BEIJING (Reuters) - Thousands of dead fish have been found floating in a river in central China following a toxic spill, Xinhua news agency said on Wednesday, the latest in a series of pollution scandals to hit the country's water supplies.
Xinhua said 300 workers had dredged around 100,000 kilograms of dead fish from a 40-km (25-mile) stretch of the Fu river, near the heavily populated city of Wuhan in Hubei province.
The provincial environmental protection agency had identified the Shenzhen Stock Exchange-listed Hubei Shuanghuan Science and Technology Stock Co Ltd as the company responsible for the Monday's spill, with ammonia levels found to be way beyond acceptable levels, Xinhua said.

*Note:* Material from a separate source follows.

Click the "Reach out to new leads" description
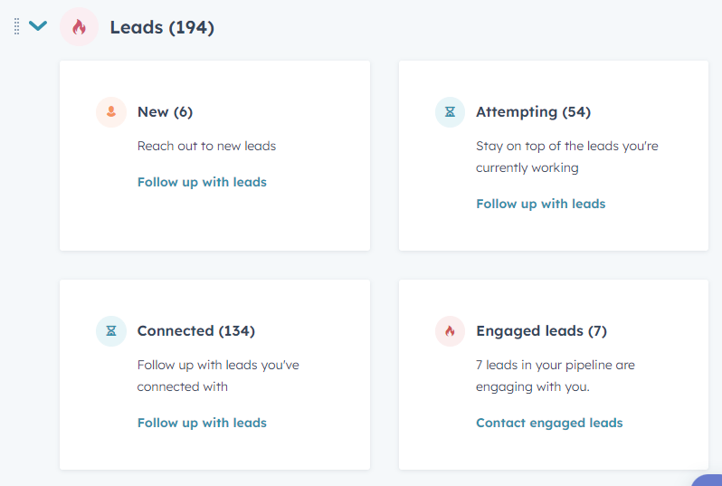 (207, 146)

Trading in the company's shares was suspended on Wednesday pending an announcement.
The country's new leadership has identified pollution and environmental protection as one of its priorities as it tries to head off sources of political instability and reverse the damage done by three decades of untrammeled economic growth.
In January, the capital Beijing was shrouded in hazardous smog for more than a week, while in March, the rotting corpses of thousands of pigs were found in a river that supplies water to Shanghai.
Beijing has vowed to strengthen monitoring and regulation of industrial firms, many of which have been allowed to pollute with virtual impunity by local governments keen to maintain jobs and revenue.